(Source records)
* * * *

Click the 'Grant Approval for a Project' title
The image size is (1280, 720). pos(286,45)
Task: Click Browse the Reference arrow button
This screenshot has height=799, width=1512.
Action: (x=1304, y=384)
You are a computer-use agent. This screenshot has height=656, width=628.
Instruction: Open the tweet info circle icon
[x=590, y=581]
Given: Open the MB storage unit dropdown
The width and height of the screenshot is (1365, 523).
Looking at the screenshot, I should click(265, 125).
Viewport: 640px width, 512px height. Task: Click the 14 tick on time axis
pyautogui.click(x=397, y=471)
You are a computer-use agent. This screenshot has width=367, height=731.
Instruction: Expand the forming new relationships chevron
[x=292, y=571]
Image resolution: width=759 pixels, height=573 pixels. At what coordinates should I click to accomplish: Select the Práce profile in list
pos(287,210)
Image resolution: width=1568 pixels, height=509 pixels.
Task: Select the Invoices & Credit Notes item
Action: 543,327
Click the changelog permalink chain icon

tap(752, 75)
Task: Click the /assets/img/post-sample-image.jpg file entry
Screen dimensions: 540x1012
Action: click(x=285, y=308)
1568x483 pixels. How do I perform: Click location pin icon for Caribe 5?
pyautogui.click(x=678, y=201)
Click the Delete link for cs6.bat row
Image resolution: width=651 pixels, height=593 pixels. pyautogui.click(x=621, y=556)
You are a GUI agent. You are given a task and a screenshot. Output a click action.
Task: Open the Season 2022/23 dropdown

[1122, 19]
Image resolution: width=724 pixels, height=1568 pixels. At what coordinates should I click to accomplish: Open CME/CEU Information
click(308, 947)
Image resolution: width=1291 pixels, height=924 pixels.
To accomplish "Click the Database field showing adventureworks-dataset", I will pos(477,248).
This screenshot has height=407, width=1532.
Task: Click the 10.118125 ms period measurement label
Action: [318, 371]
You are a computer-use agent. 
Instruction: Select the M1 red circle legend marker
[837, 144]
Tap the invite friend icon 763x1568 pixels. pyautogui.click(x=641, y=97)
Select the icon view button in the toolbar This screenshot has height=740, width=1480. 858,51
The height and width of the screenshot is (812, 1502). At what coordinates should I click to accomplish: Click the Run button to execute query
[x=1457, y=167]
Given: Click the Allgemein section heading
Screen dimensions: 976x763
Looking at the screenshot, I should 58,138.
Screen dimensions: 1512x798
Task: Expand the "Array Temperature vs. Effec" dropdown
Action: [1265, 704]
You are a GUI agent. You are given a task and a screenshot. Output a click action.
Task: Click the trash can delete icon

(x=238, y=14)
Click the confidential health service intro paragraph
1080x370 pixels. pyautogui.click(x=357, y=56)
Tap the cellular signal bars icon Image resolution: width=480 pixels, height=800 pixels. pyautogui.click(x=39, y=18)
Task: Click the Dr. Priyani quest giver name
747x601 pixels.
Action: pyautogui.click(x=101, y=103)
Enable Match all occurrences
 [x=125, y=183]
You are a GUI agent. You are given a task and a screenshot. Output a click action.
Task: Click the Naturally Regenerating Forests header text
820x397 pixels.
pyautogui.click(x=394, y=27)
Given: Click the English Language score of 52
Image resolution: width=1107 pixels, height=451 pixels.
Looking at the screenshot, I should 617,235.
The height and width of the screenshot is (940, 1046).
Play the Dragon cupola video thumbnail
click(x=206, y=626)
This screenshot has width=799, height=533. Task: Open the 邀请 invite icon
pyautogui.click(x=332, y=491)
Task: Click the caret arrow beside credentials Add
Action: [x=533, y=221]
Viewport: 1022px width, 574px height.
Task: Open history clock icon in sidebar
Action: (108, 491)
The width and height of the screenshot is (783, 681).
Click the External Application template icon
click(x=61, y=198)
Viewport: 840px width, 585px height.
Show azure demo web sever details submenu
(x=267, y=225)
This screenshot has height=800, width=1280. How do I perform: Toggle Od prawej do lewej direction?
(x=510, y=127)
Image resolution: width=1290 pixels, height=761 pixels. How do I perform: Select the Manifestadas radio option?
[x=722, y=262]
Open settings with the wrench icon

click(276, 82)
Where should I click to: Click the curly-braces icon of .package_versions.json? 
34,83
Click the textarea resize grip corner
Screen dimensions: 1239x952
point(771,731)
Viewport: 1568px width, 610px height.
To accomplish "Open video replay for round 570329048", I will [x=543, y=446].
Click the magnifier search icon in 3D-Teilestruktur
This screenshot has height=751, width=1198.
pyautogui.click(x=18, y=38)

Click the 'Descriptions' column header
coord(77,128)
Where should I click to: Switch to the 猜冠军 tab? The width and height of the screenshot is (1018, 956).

* * * *

**WORK INSTRUCTION:**
From the records above, pull out each line that has "computer".

**RESPONSE TO THIS EXERCISE:**
You are a computer-use agent. This screenshot has height=656, width=628.
You are a computer-use agent. This screenshot has width=367, height=731.
You are a computer-use agent. 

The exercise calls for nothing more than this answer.